Something that many of us are uncomfortable with is silence. Nevertheless, silence is something which is very important for us to take advantage of. Saint Josemaria Escriva stated: “Silence is the door-keeper of the interior life.”
If we need a model of silence we have no further to look then Saint Jospeh. Throughout the course of Sacred Scripture he never uttered a word and was usually found asleep where God would come and speak with him.
Again from Saint Josemaria Escriva: “A change! You say you need a change!... opening your eyes wide so as to take in better the images of things, or almost closing them because you are short-sighted. Close them altogether! Have interior life, and you will see, in undreamt-of colour and relief, the wonders of a better world, of a new world: and you will draw close to God..., and know your weakness..., and be deified... with a deification which, by bringing you nearer to your Father, will make you more a brother of your fellow-men.”

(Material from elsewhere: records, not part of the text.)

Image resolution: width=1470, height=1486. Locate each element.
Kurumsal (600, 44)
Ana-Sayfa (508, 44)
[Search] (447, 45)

It is the noise of this world which keeps us from the interior life. Our phone is always beeping and giving us updates, the TV is on producing noise even if we are not even paying attention to it, truly to be forced to enter into silence can be something which proves to be most challangening for us.
When we are forced to enter into silence we do not know what to do with it. Even here today we have the opportunity to pray before our Lord who is present with us in the Most Blessed Sacrament of the Altar. Here we will plunged into silence. It is important that we make use of this silence and throughout our life find ways to retreat from the noise of the world in order to enter into prayer.
For more reflection upon the importance of silence I recommend the book “The Power of Silence: Against the Dictatorship of Noise” by Cardinal Sarah. In it he states: “When we retreat from the noise of the world in silence, we gain a new perspective on the noise of the world. To retreat into silence is to come to know ourselves, to know our dignity.”
Let us thus be willing to undergo moments of silence throughout our life. Moments where we step away from our phones or the TV. Moments where we sit in the silence of the church instead of filling it with noise. Moments spent in prayer in our Perpetual Adoration Chapel. Truly through these periods of silence we will inter into the interior life. We must realize that to enter into the interior life is a life long process that cannot be acheived in a day.